Strategies for mitigating data sovereignty risks

Even if the risk is low, Canadian organizations need to understand what they can do to mitigate the possibility of data within their custody or control being subject to a foreign court order that is not subject to judicial oversight in Canada.

Using a Canadian-owned service provider

Using a Canadian-owned service provider that has no operations or representatives in the U.S. or another foreign country may be effective at achieving data sovereignty, assuming that the data is stored and can be accessed only in Canada. However, if the service provider has a presence in another country, such as subsidiaries, offices, employees, customers, or infrastructure, it may be subject to the jurisdiction of the local courts. Furthermore, as was made clear in the B.C. government's experience with data residency rules, the availability of modern tools is limited.

Keeping data 'on-premise' in Canada

Processing an organization's data exclusively within its own premises and behind its own firewall is a second option. Doing so will likely insulate the data from foreign warrants if the organization is owned and controlled in Canada and has no foreign presence. However, maintaining on-premises infrastructure requires significant capital and investment in hardware, software, security, and skilled personnel, including to support backup and disaster recovery capacity. Moreover, on-premises solutions often lack scalability, flexibility, and access to the most advanced technologies, including cyber defences. For these reasons, on-premises solutions are increasingly reserved for processing only the most sensitive data, such as data implicating national security.

Implementing a 'sovereign cloud'

A "fully sovereign" public cloud solution would require data to be processed, transmitted and stored exclusively in Canada and always reman solely under the control of service providers that are not subject to foreign laws that permit access to data without the Canadian customer's consent.

The viability of a "fully sovereign" public cloud solution is questionable, as it would need to be delivered by a Canadian headquartered and controlled company with no meaningful presence outside Canada. This requirement would, in effect, require the creation and maintenance of a made-in and delivered-in-Canada solution by a provider without the experience, expertise, and funding gained by competing on the global market.

Recent experience in the EU highlights the challenges of developing a sovereign cloud. In 2019, an initiative known as GAIA-X was launched in Europe to reduce reliance on foreign cloud providers. Six years later, despite the investment of billions of Euros, GAIA-X has not achieved widespread market adoption, with many (if not most) organizations in Europe continuing to predominantly rely on global cloud service providers.

Leveraging technological solutions

Technology provides a range of options for maintaining control over data and mitigating or eliminating data sovereignty risks. Technology-based solutions, including the examples identified below, are likely to become more widely available over time, as service providers compete to win over and retain customers concerned about data sovereignty.

*Data items*:
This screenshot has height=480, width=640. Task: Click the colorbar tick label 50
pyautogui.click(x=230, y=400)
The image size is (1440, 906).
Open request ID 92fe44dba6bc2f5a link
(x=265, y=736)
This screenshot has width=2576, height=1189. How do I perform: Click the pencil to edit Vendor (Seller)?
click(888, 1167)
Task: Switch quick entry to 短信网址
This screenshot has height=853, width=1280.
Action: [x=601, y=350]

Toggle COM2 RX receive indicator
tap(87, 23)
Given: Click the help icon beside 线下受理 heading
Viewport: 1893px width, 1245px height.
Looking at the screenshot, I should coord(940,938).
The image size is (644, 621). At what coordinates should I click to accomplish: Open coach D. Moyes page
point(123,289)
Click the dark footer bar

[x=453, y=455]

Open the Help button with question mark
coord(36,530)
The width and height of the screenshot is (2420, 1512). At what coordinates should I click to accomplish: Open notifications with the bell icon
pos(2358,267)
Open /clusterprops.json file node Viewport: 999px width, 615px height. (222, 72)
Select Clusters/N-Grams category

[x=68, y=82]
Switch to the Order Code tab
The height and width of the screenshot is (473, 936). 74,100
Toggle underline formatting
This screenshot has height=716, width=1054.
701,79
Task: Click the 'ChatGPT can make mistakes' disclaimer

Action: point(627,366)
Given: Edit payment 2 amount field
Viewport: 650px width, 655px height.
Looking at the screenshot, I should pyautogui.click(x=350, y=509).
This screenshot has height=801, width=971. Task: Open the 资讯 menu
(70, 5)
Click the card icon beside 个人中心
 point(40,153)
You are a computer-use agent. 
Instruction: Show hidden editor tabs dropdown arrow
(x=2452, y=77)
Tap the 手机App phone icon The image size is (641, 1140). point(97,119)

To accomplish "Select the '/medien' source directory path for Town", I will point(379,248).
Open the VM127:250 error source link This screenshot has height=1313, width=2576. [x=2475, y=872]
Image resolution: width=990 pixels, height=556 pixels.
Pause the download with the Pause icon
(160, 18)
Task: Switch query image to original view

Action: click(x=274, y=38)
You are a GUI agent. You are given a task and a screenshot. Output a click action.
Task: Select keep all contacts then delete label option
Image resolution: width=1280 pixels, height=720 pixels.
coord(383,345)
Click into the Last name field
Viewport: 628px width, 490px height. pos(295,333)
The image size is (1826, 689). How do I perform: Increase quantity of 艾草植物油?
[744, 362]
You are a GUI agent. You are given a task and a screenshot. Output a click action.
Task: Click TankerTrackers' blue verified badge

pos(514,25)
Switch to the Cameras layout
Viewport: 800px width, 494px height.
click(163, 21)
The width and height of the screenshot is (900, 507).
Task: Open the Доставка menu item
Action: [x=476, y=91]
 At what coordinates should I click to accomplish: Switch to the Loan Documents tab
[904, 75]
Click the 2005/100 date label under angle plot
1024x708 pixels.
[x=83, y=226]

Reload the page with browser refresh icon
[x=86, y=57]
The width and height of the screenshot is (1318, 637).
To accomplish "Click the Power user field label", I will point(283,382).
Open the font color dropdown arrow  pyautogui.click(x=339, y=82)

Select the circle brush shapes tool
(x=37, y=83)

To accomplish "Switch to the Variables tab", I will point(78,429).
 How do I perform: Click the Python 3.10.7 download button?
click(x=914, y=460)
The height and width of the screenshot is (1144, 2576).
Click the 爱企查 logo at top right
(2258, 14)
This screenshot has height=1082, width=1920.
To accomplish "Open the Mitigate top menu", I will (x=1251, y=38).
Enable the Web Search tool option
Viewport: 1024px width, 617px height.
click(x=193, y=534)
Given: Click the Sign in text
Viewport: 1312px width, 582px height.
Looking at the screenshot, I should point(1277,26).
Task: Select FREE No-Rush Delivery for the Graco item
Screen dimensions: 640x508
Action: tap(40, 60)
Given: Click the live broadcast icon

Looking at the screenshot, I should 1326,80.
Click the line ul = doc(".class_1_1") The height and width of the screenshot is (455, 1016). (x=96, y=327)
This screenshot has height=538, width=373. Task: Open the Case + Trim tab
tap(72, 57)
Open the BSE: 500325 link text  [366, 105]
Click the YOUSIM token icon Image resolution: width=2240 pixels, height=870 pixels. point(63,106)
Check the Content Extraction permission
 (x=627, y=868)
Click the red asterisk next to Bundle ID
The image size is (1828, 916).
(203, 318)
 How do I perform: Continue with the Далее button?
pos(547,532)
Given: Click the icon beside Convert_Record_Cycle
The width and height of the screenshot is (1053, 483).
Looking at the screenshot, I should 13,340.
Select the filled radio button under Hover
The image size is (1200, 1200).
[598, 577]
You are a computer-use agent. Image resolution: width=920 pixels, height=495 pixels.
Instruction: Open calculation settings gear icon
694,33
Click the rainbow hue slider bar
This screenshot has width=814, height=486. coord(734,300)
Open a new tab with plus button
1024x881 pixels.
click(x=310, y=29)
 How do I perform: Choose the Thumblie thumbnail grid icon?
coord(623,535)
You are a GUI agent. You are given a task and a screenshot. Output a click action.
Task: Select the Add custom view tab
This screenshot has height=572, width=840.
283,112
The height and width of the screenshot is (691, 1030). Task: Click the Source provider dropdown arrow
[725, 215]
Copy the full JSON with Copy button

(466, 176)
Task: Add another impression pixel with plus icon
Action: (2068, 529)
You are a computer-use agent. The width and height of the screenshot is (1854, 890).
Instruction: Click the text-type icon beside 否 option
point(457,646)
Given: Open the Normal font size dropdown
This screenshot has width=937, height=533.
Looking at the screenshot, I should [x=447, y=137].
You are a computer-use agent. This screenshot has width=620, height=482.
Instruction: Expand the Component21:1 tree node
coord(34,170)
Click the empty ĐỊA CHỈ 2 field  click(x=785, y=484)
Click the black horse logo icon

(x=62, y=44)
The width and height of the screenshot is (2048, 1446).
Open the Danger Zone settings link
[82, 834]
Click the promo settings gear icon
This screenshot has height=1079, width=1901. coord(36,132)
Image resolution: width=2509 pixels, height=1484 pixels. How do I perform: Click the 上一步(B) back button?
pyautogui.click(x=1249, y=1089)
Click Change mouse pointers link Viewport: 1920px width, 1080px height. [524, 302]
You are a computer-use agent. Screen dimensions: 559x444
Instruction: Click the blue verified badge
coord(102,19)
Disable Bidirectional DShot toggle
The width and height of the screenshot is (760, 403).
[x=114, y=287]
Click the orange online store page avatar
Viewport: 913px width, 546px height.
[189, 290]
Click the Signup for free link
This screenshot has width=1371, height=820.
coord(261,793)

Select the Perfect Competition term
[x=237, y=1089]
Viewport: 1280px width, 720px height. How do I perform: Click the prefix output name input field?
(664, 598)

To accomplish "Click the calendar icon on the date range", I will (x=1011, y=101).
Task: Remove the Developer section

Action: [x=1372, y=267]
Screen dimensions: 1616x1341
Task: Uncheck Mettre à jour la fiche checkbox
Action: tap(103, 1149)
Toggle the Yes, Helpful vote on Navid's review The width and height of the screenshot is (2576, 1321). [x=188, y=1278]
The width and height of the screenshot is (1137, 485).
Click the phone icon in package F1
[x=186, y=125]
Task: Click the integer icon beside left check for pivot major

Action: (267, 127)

*THINGS TO DO*:
**A.** According to the text on data sovereignty risks, what was the purpose of the GAIA-X initiative?
**B.** The data sovereignty text names several forms of presence in another country that may place a service provider under local court jurisdiction. List them all.
**C.** Write the next part of the text on data sovereignty risks, following on from its final sentence.
The data items have no connection to the text on data sovereignty risks.

*ANSWERS FOR THE EXERCISE*:
**A.** GAIA-X was launched in Europe to reduce reliance on foreign cloud providers.

**B.** Subsidiaries, offices, employees, customers, infrastructure

**C.**
  • Encryption and key management: Encrypting data at rest, in transit, and in use. When possible, organizations manage their own encryption keys (customer-managed keys) rather than relying on the encryption capabilities offered by the service provider.
  • Data access and identity management: Deploying identity and access management systems to strictly control who can access data and from where, with monitoring and auditing of data access logs.
  • Data masking and tokenization: Using data masking or tokenization to ensure that data remains unreadable without local de-tokenization or decryption.
  • Confidential computing: Eliminating or reducing access to data while it is being processed by creating an isolated, hardware-based execution environment with a computer. Data processed with the environment remains invisible to the cloud provider.

Back to the future?

The reemergence of data sovereignty as a policy issue in Canada invites us to consider how governments and regulators across Canada will approach it in 2025 and beyond. The B.C. government's decision to amend its public sector privacy law in 2021 by removing the most restrictive elements of its data location and data access requirements provides some "lessons learned" that are equally relevant today. These lessons include the following:

  • Focus on actual risks: Much of the public discussion concerning data sovereignty is drawn from fears of a foreign government compelling a cloud service provider to produce a customer's data even if it is stored in Canada. However, there is no evidence to suggest that this happens frequently.
  • Avoid a one-size-fits-all approach: Consistent with data privacy laws, a risk-based approach to data sovereignty is needed. Strict on-premises data sovereignty safeguards may be appropriate for data that implicates national security or military operations, but applying these same safeguards to less sensitive information will often be disproportionate to the level of risk.
  • Account for all social and economic costs: Building data centres in Canada may be the easy part of developing a "sovereign" solution. The more challenging — and costly — part may be sourcing sovereign products and services that will be deployed in them. Moreover, sovereign products and services are unlikely to offer the same range of productivity enhancing features as products and services available through the public cloud.
  • Recognize economic factors that make sovereign cloud solutions difficult to achieve. Building domestic data centres provides no assurance that sovereign cloud solutions will flourish. Competing with established cloud service providers — who have been building their technology stacks for decades — makes the economics of sovereign cloud challenging. Moreover, procuring bespoke solutions that are unable to fully leverage commercially available software and infrastructure, can be expected to increase significantly the cost of a project, while reducing interoperability and resilience.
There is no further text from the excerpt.